Dirt Track Racing Jeremy #20

Saturday, May 26, 2012

When Dirt Track Winning Gets Dirty - A Commentary

Dirt track auto racing is fun for family and friends, but it is downright competitive and at times, downright dirty for the drivers themselves.

Last week's race results at Dog Hollow were as follows:  STOYSTOWN AUTO WRECKERS FASTRAK Late Models (22): Andrew Satterlee, Joe Martin, Dan Angelicchio, Joe Moyer, Tim Snare, Jr., Rich Logan, Jeremy Zufall, Joe Petyak, John Eckenrod, Brad Kling, Dave Padula, Jeremy Shaffer, Shane Weaver, John Mazey, Ed Kline, Mike Laughard, Josh Valenti, Wes McKeel, WL Stile, Scott Fitch, DNS: Andrew Wylie. Heats: Moyer, Angelicchio, Martin.

As you can see, Jeremy Zufall came in 7th.  He had moved from the middle of the pack starting at 13 due to a mediocre pill pull.

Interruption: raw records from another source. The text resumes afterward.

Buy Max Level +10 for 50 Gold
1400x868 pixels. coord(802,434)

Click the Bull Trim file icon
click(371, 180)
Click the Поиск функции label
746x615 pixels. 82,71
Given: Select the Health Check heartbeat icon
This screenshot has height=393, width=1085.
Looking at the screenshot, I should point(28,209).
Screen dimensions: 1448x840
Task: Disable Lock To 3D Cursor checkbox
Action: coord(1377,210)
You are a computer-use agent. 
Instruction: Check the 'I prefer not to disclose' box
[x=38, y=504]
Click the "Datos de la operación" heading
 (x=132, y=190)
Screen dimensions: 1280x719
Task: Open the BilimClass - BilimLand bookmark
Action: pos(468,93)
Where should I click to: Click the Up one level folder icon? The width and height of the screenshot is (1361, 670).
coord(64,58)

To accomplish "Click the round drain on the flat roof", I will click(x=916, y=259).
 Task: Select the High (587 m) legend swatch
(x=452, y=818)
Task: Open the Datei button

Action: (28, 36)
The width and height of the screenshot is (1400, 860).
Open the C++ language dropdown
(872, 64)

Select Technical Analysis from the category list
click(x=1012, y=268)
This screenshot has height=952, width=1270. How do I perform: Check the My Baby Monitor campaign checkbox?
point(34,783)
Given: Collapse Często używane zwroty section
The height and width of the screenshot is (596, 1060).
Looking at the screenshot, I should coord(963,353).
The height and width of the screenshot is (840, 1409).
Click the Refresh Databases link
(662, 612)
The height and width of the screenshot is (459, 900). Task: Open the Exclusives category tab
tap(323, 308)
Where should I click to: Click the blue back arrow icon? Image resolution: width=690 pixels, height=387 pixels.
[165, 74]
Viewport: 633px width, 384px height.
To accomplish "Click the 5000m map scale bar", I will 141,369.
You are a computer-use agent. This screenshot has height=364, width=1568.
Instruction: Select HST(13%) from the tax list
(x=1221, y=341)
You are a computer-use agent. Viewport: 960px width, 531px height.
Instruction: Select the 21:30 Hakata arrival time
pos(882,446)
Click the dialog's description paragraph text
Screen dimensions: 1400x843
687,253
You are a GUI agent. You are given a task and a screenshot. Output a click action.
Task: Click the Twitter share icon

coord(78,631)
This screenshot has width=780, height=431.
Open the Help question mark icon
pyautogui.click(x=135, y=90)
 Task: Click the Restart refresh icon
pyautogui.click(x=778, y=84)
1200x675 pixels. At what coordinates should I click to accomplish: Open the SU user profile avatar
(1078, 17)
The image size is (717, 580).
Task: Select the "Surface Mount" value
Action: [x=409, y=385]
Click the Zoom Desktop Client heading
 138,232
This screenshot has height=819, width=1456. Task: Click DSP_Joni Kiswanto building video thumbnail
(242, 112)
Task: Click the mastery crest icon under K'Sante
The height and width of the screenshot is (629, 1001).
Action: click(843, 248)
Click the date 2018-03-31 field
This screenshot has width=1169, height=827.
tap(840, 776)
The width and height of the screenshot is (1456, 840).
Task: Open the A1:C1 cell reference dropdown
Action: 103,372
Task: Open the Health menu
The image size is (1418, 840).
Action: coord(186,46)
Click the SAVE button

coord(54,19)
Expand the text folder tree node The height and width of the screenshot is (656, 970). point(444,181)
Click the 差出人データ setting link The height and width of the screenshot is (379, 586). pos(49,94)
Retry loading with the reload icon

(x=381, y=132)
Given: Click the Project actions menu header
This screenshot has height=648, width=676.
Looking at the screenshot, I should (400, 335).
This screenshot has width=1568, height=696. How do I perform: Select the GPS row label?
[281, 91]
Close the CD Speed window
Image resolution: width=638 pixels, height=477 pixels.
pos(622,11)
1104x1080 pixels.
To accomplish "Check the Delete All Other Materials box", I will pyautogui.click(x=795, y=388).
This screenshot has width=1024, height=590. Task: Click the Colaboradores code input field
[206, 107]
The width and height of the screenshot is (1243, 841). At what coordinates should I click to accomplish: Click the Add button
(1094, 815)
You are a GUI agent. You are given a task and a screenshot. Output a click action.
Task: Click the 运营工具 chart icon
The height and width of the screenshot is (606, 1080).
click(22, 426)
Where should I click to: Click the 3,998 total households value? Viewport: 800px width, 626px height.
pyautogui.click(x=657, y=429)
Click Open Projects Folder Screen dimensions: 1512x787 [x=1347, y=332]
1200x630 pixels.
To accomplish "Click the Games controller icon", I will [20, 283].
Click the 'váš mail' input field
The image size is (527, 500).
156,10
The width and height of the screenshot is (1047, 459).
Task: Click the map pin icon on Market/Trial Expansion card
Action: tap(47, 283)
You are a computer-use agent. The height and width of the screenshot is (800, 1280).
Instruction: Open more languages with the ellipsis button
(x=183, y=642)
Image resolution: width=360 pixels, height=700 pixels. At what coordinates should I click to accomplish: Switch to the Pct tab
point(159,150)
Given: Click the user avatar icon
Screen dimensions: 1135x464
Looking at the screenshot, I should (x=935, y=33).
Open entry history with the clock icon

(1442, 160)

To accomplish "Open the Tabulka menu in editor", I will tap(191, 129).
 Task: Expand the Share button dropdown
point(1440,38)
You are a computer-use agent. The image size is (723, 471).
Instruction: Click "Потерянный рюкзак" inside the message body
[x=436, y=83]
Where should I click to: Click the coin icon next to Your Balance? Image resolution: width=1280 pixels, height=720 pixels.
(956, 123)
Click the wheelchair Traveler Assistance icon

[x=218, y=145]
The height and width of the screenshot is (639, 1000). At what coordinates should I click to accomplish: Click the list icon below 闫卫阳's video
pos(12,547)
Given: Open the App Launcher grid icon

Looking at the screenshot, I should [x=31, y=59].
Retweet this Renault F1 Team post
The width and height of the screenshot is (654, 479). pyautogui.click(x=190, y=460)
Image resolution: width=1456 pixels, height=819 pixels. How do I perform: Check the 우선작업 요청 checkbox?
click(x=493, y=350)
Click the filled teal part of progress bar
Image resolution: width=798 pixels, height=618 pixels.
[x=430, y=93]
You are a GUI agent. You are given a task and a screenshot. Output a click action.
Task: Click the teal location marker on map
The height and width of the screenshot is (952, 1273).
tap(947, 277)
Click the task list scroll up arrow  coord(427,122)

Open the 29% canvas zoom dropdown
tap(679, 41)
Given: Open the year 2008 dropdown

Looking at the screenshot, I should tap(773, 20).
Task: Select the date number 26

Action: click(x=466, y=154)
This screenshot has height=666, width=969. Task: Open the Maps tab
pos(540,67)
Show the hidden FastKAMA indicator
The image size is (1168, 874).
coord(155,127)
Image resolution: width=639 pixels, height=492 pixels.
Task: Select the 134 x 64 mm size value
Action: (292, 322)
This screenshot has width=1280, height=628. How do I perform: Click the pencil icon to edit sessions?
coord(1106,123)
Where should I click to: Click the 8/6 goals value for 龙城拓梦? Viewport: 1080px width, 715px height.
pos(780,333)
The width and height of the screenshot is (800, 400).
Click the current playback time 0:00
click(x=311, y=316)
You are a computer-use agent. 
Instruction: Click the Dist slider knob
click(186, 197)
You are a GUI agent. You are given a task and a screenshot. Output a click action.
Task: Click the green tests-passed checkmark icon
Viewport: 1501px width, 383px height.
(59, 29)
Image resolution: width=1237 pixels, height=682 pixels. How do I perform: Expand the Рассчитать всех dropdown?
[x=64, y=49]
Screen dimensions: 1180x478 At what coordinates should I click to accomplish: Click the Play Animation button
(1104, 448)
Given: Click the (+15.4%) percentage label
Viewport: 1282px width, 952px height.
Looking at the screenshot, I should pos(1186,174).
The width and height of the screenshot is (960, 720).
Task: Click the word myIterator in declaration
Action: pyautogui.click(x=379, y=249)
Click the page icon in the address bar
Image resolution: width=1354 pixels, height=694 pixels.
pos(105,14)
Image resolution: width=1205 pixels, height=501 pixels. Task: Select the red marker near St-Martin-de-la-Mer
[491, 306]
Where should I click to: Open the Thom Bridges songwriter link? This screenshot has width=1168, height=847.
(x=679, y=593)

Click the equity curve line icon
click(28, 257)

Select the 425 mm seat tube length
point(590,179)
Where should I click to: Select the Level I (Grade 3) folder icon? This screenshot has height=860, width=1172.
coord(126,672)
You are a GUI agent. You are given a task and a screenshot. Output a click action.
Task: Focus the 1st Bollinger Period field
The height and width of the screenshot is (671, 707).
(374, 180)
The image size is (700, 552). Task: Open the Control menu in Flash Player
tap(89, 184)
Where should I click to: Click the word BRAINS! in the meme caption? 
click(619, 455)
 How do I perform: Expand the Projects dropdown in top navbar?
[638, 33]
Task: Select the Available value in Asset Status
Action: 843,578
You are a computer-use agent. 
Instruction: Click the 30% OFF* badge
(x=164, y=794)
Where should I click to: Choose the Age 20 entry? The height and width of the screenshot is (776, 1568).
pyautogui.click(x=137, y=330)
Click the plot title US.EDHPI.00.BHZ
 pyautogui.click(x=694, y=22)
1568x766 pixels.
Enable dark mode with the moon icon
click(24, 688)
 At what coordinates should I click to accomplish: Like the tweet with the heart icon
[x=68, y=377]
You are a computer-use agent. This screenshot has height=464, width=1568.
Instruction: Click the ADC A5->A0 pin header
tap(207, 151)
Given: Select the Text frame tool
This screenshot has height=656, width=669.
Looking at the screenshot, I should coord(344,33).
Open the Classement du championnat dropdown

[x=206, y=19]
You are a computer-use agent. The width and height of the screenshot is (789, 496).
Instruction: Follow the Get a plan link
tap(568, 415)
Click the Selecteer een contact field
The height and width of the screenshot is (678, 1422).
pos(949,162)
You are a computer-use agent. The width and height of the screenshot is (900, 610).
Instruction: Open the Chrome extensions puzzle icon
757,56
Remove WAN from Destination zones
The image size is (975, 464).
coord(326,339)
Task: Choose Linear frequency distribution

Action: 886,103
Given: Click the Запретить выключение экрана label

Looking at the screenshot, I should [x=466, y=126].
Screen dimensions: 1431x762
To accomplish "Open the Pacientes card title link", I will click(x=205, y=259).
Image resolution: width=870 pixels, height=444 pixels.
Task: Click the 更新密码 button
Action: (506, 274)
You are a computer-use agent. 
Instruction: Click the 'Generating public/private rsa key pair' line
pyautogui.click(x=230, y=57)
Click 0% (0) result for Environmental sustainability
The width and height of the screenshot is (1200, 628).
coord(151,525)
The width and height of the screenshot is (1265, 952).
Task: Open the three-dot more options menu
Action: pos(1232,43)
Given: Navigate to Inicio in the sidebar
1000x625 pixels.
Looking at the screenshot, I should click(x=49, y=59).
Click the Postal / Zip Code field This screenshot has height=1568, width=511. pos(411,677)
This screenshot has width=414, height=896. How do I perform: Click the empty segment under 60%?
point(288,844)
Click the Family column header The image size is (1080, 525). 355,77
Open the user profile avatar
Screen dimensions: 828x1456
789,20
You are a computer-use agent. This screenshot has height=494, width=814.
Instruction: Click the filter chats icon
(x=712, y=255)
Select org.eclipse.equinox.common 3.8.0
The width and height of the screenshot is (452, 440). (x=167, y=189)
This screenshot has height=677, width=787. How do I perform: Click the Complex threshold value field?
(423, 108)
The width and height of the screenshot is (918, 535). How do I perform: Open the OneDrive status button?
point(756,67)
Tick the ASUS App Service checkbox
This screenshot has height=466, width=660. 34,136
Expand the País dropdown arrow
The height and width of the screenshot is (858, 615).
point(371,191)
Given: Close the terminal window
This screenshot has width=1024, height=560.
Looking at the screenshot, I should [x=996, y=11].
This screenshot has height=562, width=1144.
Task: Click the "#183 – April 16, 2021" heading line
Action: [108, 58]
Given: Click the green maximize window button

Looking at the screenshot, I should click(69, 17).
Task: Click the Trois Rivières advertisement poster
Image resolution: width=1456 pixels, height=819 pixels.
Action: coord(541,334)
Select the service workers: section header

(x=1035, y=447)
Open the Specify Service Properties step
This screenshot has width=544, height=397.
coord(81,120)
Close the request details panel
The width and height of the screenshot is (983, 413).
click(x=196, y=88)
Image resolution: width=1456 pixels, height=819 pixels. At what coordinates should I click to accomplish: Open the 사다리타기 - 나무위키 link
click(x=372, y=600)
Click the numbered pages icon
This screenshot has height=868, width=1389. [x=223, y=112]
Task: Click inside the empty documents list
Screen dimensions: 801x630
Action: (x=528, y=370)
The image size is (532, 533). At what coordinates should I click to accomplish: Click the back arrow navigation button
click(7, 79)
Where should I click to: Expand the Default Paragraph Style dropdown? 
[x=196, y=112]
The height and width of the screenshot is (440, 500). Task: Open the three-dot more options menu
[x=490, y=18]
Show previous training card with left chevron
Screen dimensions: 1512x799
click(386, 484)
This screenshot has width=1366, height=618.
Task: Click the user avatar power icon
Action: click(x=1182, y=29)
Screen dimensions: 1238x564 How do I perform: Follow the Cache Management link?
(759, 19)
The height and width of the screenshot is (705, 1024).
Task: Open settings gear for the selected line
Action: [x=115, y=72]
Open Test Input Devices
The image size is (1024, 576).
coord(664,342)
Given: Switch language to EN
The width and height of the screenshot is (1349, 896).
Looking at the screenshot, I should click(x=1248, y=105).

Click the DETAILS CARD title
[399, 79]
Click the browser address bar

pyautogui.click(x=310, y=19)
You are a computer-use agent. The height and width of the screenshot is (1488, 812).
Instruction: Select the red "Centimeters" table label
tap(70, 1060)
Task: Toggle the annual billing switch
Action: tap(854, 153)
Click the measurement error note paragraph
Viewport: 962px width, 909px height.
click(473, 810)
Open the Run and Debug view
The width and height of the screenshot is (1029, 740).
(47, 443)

This week's race was different.  Jeremy pulled for 4th place in the Feature.  This was his big break by actually getting to start near the front of this regularly crowded field of dirt track auto racers.  It took him less than a few laps to pass his top three opponents, all solid, experienced dirt track racers, and maintain the lead during the majority of the race, at times, even being two to three full car lengths ahead of his competitors through numerous start and stop cautions.  At the last caution, a red flag, with only a few laps to go, Jeremy lost the lead, but not because he should have.  You can't win them all, right?  It is my opinion that Jeremy won this race but lost due to the unsportsmanlike conduct of  competitors who felt a win was justified at all costs, even if it was by using "down and dirty" methods.

The Fastrak cars who win their races or finish at the top are always under great pressure to win again the next week. Jeremy kept last weeks winning drivers in the dust and dirt during the the majority of the feature race, but at a price. The bumping, which occurred many times during the 20 lap race was just so obvious.  I thought there were rules to cover that kind of conduct, so why weren't they enforced?  During the last few laps, I was told that his car was bumped so hard that it knocked the steering wheel out of his hand, causing him to lose some control, which he regained, but not in enough time.  As a result, in the last four laps, he went from being first virtually the entire feature, and at times, several car lengths ahead, back to his original starting position of fourth place.

I know there are many factors involved in winning a dirt track race, but his fans had a reason to be hopeful.  Jeremy is an excellent driver and he proved it last night on the dirt track at Dog Hollow Speedway.  Winning by unsportsmenlike conduct isn't really a win at all.  When a driver can't win simply because they are good enough, and they have to resort to this type of conduct, what signal does that send to future wannabee dirt track racers and to the fans?  When threatened with a loss, apparently anything goes on the down, and in this case, truly dirty, dirt track. 

Jeremy will be back again.  When he pulls the pills for the front spots on the track, watch out because he is going to get his break again. He deserves it.

Jeremy was and still is, in our eyes, the true winner of this race on this Friday night, May 25th at Dog Hollow.